Mi historia se ha acabado y mi libro debería hacerlo también, pero descubro que es imposible terminar una historia semejante. Una vez más, mi padre me llama para leerme un texto que ha copiado en el museo del Hombre, de donde salía de ver una exposición sobre Germaine Tillion, antropóloga y resistente, deportada a Ravensbrück y recientemente fallecida. El texto decía así:
Los experimentos de vivisección en 74 jóvenes reclusos constituyen una de las más siniestras particularidades de Ravensbrück. Los experimentos, realizados entre agosto del 42 y agosto del 43, consistían en operaciones muy mutiladoras con la intención de reproducir las heridas que habían costado la vida a Reinhard Heydrich, el
gauleiter
de Checoslovaquia. El profesor Gerhardt, al no haber podido salvarlo de una gangrena gaseosa, deseaba probar si con el empleo de sulfamidas habría cambiado algo. Inoculó por tanto, con toda intención, gérmenes infecciosos en algunas jóvenes, muchas de las cuales murieron.
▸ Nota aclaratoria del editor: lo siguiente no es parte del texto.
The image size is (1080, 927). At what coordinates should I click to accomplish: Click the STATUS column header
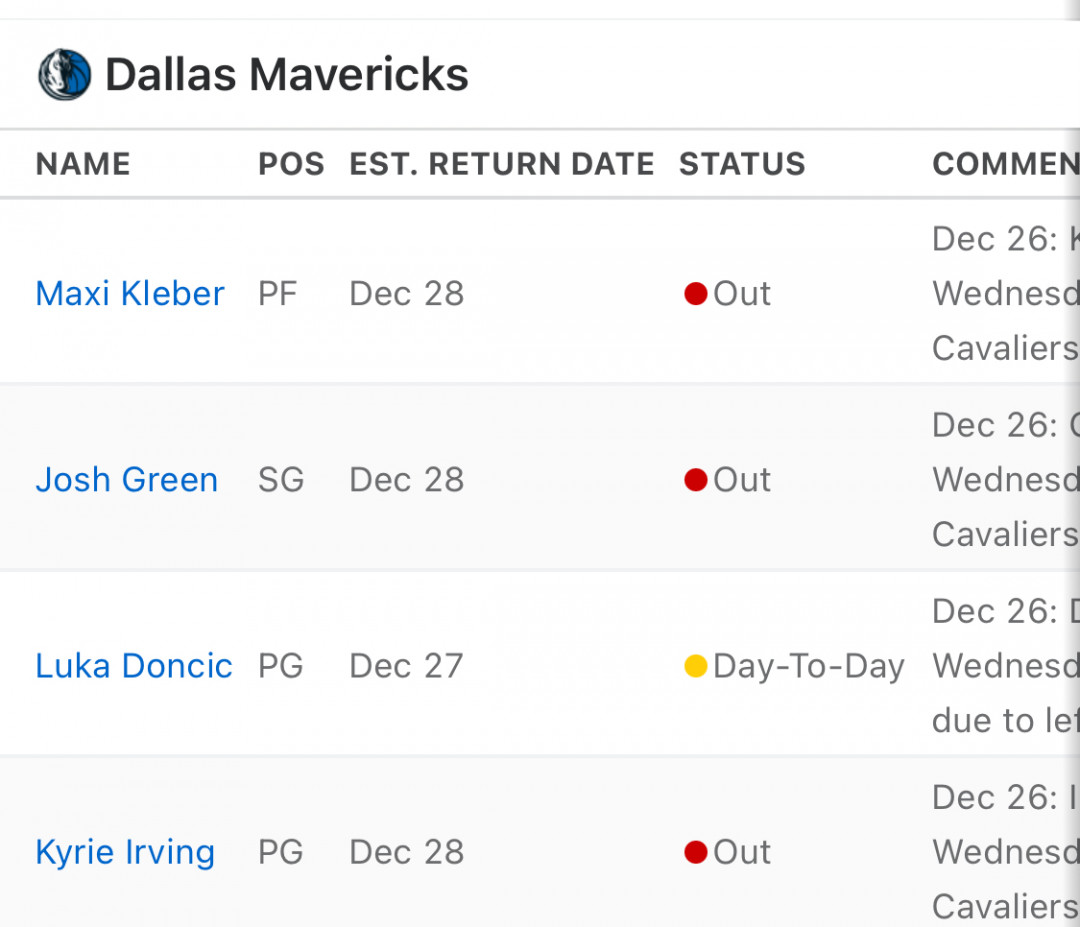742,164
Paso por alto lo que conozco («gauleiter», «Checoslovaquia», «gangrena gaseosa»…). Sé, no obstante, que esta historia no acabará nunca verdaderamente para mí, que seguiré siempre aprendiendo cosas nuevas relacionadas con aquel asunto, con la extraordinaria historia del atentado organizado contra Heydrich el 27 de mayo de 1942 por unos paracaidistas checoslovacos venidos de Londres. «Sobre todo, no traten de ser exhaustivos», decía Barthes. He aquí una recomendación que se me había olvidado por completo…
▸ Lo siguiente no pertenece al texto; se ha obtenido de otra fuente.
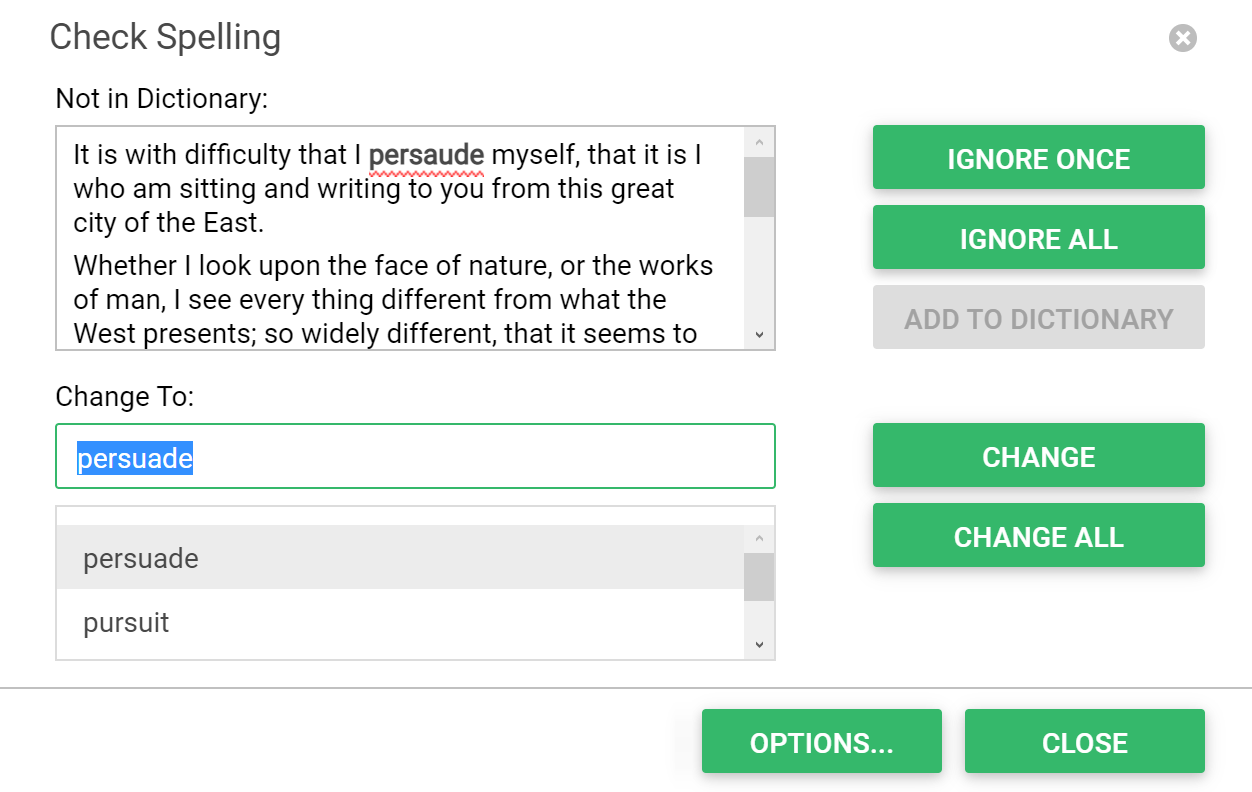Click the misspelled word "persaude"
The height and width of the screenshot is (792, 1252).
point(426,156)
Un buque con el armazón oxidado navega por el Báltico como un poema de Nezval. Detrás de él, Josef Gabčík deja las sombrías costas de Polonia y algunos meses colgado por las callejuelas de Cracovia. Con él, otros fantasmas del ejército checoslovaco han conseguido por fin embarcarse para Francia. Caminan a bordo fatigados, inquietos, inseguros, pero felices ante la perspectiva de combatir de una vez contra el invasor, sin saber nada todavía de la Legión Extranjera, Argelia, la campaña francesa o la niebla de Londres. Por las estrechas crujías, se bambolean torpemente en busca de un camarote, de un cigarrillo o de un conocido. Gabčík, acodado en la borda, mira el mar, tan extraño para los que vienen de un país enclavado como el suyo. Pero su mirada no se dirige hacia el horizonte, demasiado fácil representación simbólica de su futuro, sino hacia la línea de flotación del navío, allí donde el vaivén estrella las olas contra el casco y luego las aparta, y luego las estrella de nuevo, en un movimiento de balancín hipnótico y engañoso. «¿Tienes fuego, camarada?» Gabčík reconoce el acento moravo. Ilumina con su encendedor el rostro del compatriota. Un hoyuelo en el mentón, labios gruesos listos para fumar, y en los ojos, es sorprendente, un poco de la bondad del mundo. «Me llamo Jan», dice él. Una voluta se dispersa por el aire. Gabčík sonríe sin responder. Ya tendrán tiempo, durante la travesía, de presentarse. Otras sombras se mezclan con las sombras de los soldados de civil que pululan por el barco, viejos desorientados, damas solitarias de mirada perdida, niños obedientes que llevan a su hermanito de la mano. En el puente, una joven que se parece a Natacha se sujeta a la borda con las manos mientras su pierna doblada juguetea con el dobladillo de la falda, y también yo, sí, quizá también yo esté ahí con ella.
[1]
Algunos pretenden que «comer la alfombra» es una expresión comparable en alemán a la francesa de «comerse su sombrero», y que las expresiones extranjeras equivalentes, en esa época, no acertaron a comprender el verdadero sentido de la frase, lo que le valió a Hitler ser recompensado con esa leyenda burlesca. Sin embargo, me he informado bien y no he encontrado por ninguna parte el menor rastro de esa expresión idiomática.